Home Practice: Savasana
What I really want to get across is that home practice can be anything you want it to be and you have the information in your body already on how you want to move it. The practice is about finding or fostering that connection within you. So weather you follow what I have said, made it up or adapted it, that’s fantastic!
Why do we end practice, if we choose, in meditation perhaps laying in Savasana (laying down on the back)? Spending the time to work on mindfulness in the mind-body connection network during a physical yoga practice is considered the hard work that prepares you for meditation. You can think of it as the fruit of your labour if you like. Does that mean it’s enjoyable every time or comes easily? Absolutely not. For some, Savasana can be the hardest Asana. Laying still for 5-10 minutes and focusing the mind is not an easy task! That’s right you are doing work when meditating, there is a common misconception that mediation is trying to think of nothing... this doesn’t have to be the case!

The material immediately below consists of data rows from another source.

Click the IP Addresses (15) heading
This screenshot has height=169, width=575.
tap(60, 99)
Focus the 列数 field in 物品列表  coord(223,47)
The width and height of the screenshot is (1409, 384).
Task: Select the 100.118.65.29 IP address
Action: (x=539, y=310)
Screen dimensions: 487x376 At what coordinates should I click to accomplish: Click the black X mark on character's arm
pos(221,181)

The benefits of meditation include and not limited too:
😊Reduce Stress, anxiety and feelings of burnout
😴Improve Sleep
🥳Lowers blood pressure
🤓Increase focus
😌Creates self awareness, compassion and gratitude
Okay so how do we meditate? And when? You don’t have to wait till the end of a physical yoga practice to meditate, you can do this whenever, or even consider your physical practice a form of meditation because it can be. A great tool here is YouTube. There are so many led meditations to try out! I have 2 Yoga Nidras on my Channel. If you want to go a different route of sitting in silence for a couple minutes or longer and leading yourself here are some simple steps to try out, either individually or all together:
1. Preparation: just like our warm up before we move the body, the mind can also require a bit of warming up to ask it to internalise. This can be done through the senses. This is referred to as sense withdrawal or Pratyahara in Sanskrit (1 limb from Patanjali, Series 3/5). Often I use sounds, using your attention to focus for a few moments on the sounds around you. You can try this now if you like, try and hear all the sounds around you without identifying them, as raw unfiltered noise. Allow your attention to move from sound to sound. If you like you can also focus on the sound of breathing, or even feeling the weight of the body with where it connects to the ground.

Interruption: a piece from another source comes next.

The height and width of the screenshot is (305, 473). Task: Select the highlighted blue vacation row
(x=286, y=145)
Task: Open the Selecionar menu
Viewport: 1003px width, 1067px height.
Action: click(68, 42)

2. Body Scan: This is another way to relax the body. It is rotation of awareness of the body. When starting out, and to easily remember you can work up the back line of the body where the body touches the floor moving from left to right. You can place awareness by either visualising, sensing, mentally saying it perhaps, or feeling each body part and moving from part to part. There is no wrong way to do this. If a part of the body is hard to visualise, simply move on and don’t worry about it.
3. Breath Awareness: the key here is to observe the breath. This means allowing it to be without changing it. If it is shallow and sparatic, allow it and stay with it. You can watch it for a while or maybe until you feel your mind wander away, from when it does remind your self to go back to the breath. Maybe you want to focus on your body as you breath, the parts that expand and contract. The key here is to allow it to be natural breath and to keep the focus.
4. Observing the mind: many different disciplines of meditation look at this stage in different ways. Some try to force away thoughts, concentrate on a single object, some contemplate compassion, others just ask you to observe your thoughts. I come from the latter. This can be referred to as mindfulness meditation, where the practitioner notices thoughts or emotions, trying not to get involved in them. Letting them come and go, as if, standing on the side of the road watching traffic drive by.
If meditation is something that interests you, try a couple of minutes and work up to longer ones. Or even try doing some led ones as a starting point.